Tulisan Dewi Nurrul Maliki cukup menarik ketika konflik keagamaan dalam dunia Islam pada dasarnya diletakkan dalam konsep geopolitik, dimana terdapat gengsi yang dimiliki oleh kawasan Timur Tengah terutama Haramayn—Makkah dan Madinah—sebagai tempat lahir dan berkembangnya peradaban Islam, tak pelak telah menjadikan wilayah ini sebagai sentral, terutama dalam pendidikan dan pusat bagi peradaban Islam yang ‘murni’ (Maliki, 2010: 51). Maka penyebaran Syiah yang banyak dipelopori oleh Iran (Persia), dianggap sebagai ancaman bagi supremasi dan gengsi Arab Saudi di dunia Islam. Selain pertarungan gengsi tersebut, yang juga tidak disinggung adalah bagaimana proses kemunculan dua entitas ini, Sunni-Syiah, pasca wafatnya Nabi Muhammad Saw.
Akan tetapi, hal yang perlu kita apresiasi kepada penulis buku ini adalah penulis mengingatkan kepada kita semua bahwa persoalan mendasar yang kita hadapi sebagai bangsa adalah masih belum tuntasnya problem multikulturalisme di Indonesia, karena itu intoleransi akan selalu hadir dalam kehidupan kita sebelum semua komponen bangsa menerima keberagaman sebagai realitas kehidupan yang mesti diterima sebagai kekayaan bangsa.
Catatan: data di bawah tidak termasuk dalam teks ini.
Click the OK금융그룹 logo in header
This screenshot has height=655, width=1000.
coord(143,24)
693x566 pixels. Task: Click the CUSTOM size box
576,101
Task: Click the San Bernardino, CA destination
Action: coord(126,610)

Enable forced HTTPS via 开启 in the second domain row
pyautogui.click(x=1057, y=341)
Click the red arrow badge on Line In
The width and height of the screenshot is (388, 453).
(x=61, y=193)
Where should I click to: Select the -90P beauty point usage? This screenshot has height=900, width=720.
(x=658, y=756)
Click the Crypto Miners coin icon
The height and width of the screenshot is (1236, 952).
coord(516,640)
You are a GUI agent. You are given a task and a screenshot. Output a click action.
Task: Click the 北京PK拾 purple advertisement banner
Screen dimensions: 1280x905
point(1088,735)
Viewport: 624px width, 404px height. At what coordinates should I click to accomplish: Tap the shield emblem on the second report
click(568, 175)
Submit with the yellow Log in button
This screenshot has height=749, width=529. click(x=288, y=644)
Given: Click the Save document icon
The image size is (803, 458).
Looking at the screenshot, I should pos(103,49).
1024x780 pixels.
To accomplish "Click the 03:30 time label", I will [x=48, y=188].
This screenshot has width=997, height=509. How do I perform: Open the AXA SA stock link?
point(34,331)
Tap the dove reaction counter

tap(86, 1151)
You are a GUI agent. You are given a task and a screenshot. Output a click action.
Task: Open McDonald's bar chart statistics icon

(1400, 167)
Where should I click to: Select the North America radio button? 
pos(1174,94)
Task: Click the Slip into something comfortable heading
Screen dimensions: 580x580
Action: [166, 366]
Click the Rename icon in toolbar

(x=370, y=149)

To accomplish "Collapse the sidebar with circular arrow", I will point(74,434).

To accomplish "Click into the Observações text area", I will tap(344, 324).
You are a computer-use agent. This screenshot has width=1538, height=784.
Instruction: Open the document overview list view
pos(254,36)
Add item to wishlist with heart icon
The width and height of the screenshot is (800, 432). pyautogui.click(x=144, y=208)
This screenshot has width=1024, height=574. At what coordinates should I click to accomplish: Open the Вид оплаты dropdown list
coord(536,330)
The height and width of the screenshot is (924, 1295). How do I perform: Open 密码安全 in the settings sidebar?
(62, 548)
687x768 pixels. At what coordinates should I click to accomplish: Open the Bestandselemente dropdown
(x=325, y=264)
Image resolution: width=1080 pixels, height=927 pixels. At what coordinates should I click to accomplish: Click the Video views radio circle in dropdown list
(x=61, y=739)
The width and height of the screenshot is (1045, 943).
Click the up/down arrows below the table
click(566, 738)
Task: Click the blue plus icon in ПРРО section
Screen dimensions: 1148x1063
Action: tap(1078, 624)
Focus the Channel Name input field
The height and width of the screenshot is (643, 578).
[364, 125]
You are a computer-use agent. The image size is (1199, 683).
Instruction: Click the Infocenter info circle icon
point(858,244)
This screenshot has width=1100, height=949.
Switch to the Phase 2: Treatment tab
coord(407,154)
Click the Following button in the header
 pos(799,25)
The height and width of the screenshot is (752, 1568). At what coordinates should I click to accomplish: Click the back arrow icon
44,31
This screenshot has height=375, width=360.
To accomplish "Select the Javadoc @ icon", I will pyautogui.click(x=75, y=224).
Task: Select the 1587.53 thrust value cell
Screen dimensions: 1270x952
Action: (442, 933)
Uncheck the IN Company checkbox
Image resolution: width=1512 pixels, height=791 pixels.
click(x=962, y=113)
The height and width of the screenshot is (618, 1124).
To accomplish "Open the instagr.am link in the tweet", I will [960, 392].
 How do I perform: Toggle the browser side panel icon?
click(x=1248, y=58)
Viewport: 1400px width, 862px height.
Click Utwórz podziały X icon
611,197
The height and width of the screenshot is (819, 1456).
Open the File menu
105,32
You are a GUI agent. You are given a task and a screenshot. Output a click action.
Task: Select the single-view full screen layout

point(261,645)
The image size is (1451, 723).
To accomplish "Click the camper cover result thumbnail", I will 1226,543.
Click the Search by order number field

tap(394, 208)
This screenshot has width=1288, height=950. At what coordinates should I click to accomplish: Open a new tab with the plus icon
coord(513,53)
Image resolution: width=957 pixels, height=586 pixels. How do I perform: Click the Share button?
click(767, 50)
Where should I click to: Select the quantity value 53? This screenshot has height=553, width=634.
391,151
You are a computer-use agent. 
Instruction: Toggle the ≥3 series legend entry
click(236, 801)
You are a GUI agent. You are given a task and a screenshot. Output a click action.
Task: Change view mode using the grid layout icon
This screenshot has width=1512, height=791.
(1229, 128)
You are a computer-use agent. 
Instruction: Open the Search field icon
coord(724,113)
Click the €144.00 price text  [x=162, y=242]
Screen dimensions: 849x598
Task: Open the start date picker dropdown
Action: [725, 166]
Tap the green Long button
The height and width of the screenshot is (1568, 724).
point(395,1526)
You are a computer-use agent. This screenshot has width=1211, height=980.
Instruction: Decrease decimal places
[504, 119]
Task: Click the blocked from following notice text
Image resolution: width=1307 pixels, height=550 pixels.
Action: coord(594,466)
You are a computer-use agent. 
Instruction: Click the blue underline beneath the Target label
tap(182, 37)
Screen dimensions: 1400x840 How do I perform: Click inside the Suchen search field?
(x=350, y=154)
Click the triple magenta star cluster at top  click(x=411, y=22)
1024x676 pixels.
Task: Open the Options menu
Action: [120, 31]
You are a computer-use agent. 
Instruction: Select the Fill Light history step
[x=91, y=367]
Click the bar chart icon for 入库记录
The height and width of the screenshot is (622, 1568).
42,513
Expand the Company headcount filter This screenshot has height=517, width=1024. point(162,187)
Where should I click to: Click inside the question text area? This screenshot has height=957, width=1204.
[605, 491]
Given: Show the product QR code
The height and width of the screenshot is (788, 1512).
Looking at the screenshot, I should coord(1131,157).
Kedua, penulis dengan meminjam konsep social learning Albert Bandura mengatakan bahwa yang menjadi persoalan kita dalam kehidupan sosial adalah ketika kita menerima kekerasan yang dipraktekkan oleh individu dan kelompok sebagai sesuatu yang lumrah. Dengan menjadikan praktek kekerasan dimasa lalu sebagai bagian dari pembelajaran sosial.
Ketiga, bahwa yang ikut berkontribusi dalam banyak kekerasan keagamaan adalah ketika ajaran teologis ini dikapitalisasi dalam ranah politik praktis. Karena itu yang perlu kita waspadai adalah para politikus busuk yang menjadikan agama sebagai jualan politik.
Sebagai penutup, penulis buku ini menawarkan mediasi sebagai resolusi konflik dalam kasus Sampang dan pihak mediator adalah negara. Tapi, mungkinkah negara dapat berlaku adil sebagai mediator, apabila wataknya instrumentalis?. Sepanjang negara masih berpihak pada paham mainstream (Sunni), maka selamanya negara akan menjadi Negara Sunni.
***
Referensi
Wahyudi, J. 2016. Negara Sunni: Kala Negara Diambilalih Agama. Yogyakarta: Pruden Media.
Hiariej, E. 2003.“Teori Negara Marxis”. Dalam Jurnal Ilmu Sosial dan Ilmu Politik Volume 7 Nomor 2, November 2003, h. 261-282.
Maliki, D.N. 2010.” Resistensi Kelompok Minoritas Keagamaan Jemaat Ahmadiyah Indonesia”. Dalam Jurnal Ilmu Sosial dan Ilmu Politik Volume 14 Nomor 1, Juli 2010, h. 47-62.